Responding to victims' needs


  • Legislation should provide access to health care, particularly reproductive health care and HIV prophylaxis. Widows may be survivors of sexual violence and therefore need medical care to address HIV/AIDS, STDs, and other reproductive health complications. Because women in forced marriages, such as levirate or sororate marriages, may have less power to negotiate safe sex practices, their risk of contracting STDs and HIV is heightened.

  • National policies and programs on HIV/AIDS should incorporate a human rights and women’s human rights approach. Incorporate programs that promote economic and educational opportunities for women and protect their property, land and inheritance rights into these national strategies.

  • Legislation should promote access to justice for women living with HIV/AIDS by establishing accessible and specialized structures (courts, police units and legal aid) to address their human rights violations.

  • Laws should support shelters for women who have lost their land and homes to property grabbing. Legislation should provide funding and support for alternative housing to women living with HIV/AIDS and their children. Such housing should satisfy adequate housing standards. See: Section on Right to Adequate Housing. Planners should ensure that women living with or affected by HIV/AIDS should be able to participate in the planning and developing of such housing programs.

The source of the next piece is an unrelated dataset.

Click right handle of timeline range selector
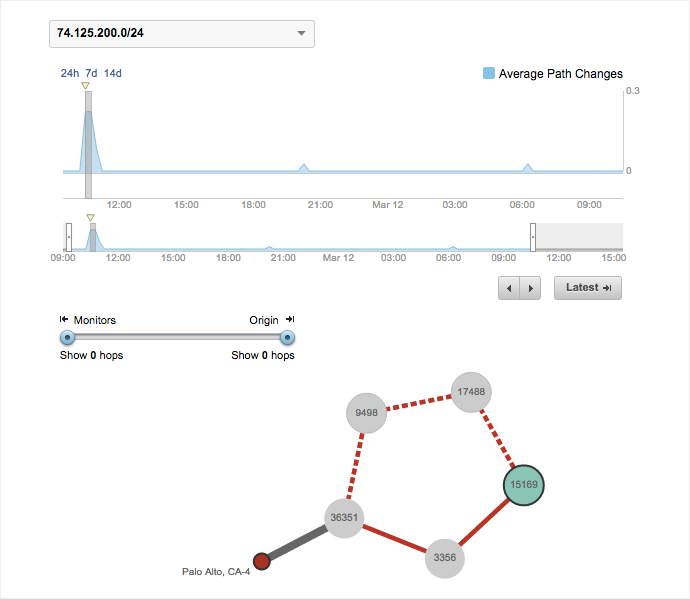 pyautogui.click(x=533, y=237)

  • Legislation should provide for public awareness activities and trainings on women’s human rights, non-discrimination and its linkages to HIV/AIDS. In addition to targeting women living with or affected by HIV/AIDS, efforts should aim to educate the general public, community leaders, legal actors, land officials, media, and local and national agencies.

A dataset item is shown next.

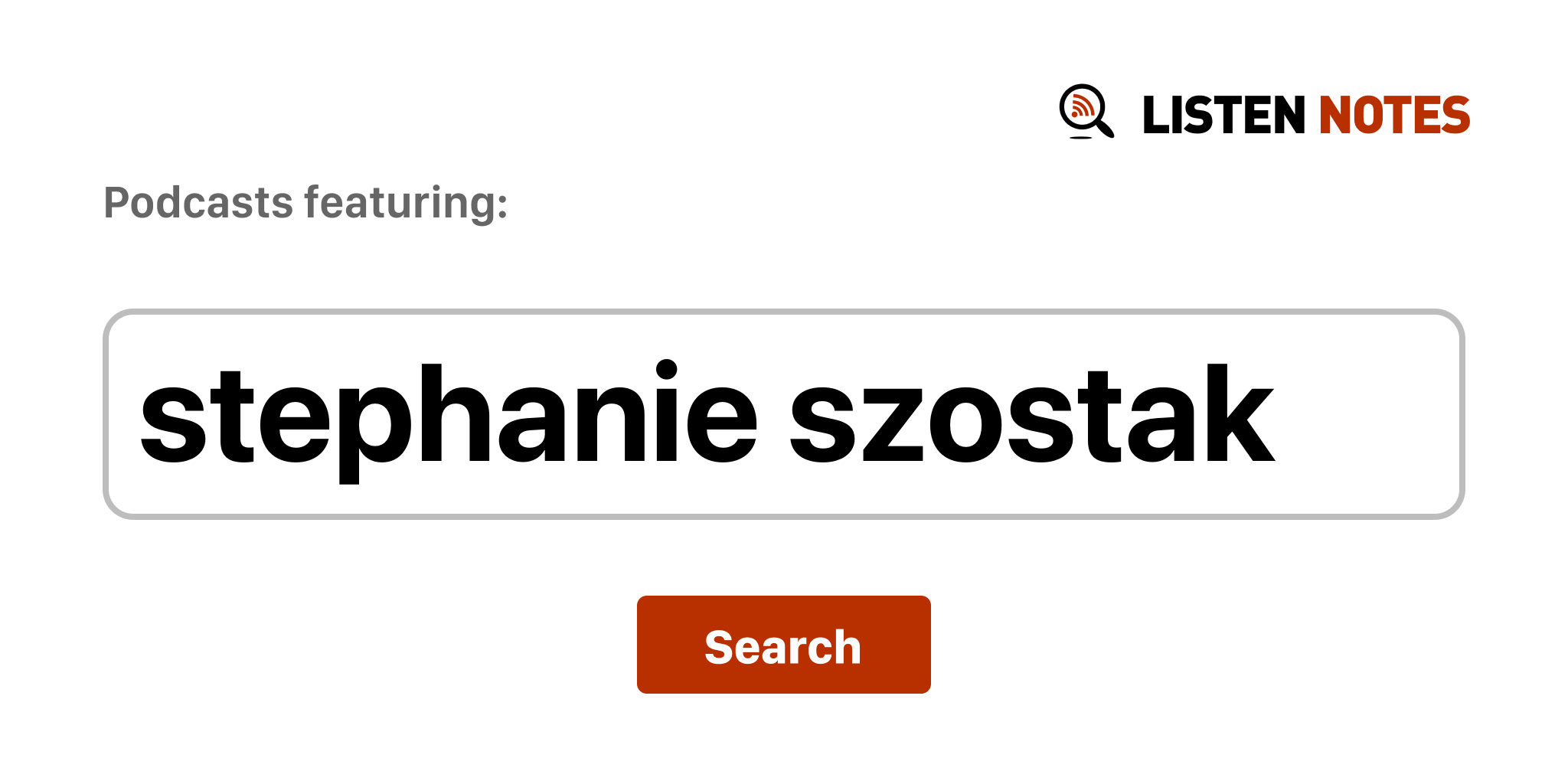Image resolution: width=1568 pixels, height=784 pixels.
Task: Place cursor before "stephanie" in the search box
Action: (x=139, y=414)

  • Legislation should provide for economic opportunities to women living with or affected by HIV/AIDS. Programs to promote economic empowerment include appropriate credit schemes, loans and other programs that will facilitate their access to a livelihood. Efforts should ensure access to social services, land, credit, employment opportunities, markets and improved agricultural techniques

(See: Centre on Housing Rights and Evictions, Shelter from the Storm: Women’s Housing Rights and the Struggle against HIV/AIDS in Sub-Saharan Africa, 2009. UNDP, HIV/AIDS and Poverty Reduction Strategies, 2002; UNAIDS Global Coalition on Women and AIDS, Economic Security for Women Fights AIDS, Issue No. 3)


Promising Practices: UNAIDS Global Coalition on Women and AIDS has documented several promising practices with respect to promoting the human rights of widows living with HIV/AIDS. In Kenya, five widows living with HIV created the Young Widows Advancement Program (YWAP) to counter public stigmatization, address the effects of HIV among widows and help widows protect their property, inheritance and other rights. YWAP provides psychosocial support, support groups, legal aid, paralegal assistance and will-writing workshops. In Tamil Nadu, India, the state AIDS agency collaborates with the Tamil Nadu Corporation for Women’s Development in using microenterprise/savings projects to conduct education on HIV prevention. The program incorporates HIV information into its women’s self-help groups. Eighty percent of the 193,000 rural self-help groups (3 million members) have integrated HIV education into their programs. See: UNAIDS Global Coalition on Women and AIDS, Economic Security for Women Fights AIDS, Issue No. 3.


Post-conflict Situations


Drafters should also address the needs of widows in post-conflict situations. Widows may have survived sexual assault, suffered physical injuries, be vulnerable to domestic violence, face economic challenges, be acting as the single head of household, have refugee status or be internally displaced, and have lost their right to the marital home, property, and land upon their husband’s death. Widows should be involved in peacebuilding and reconstruction efforts.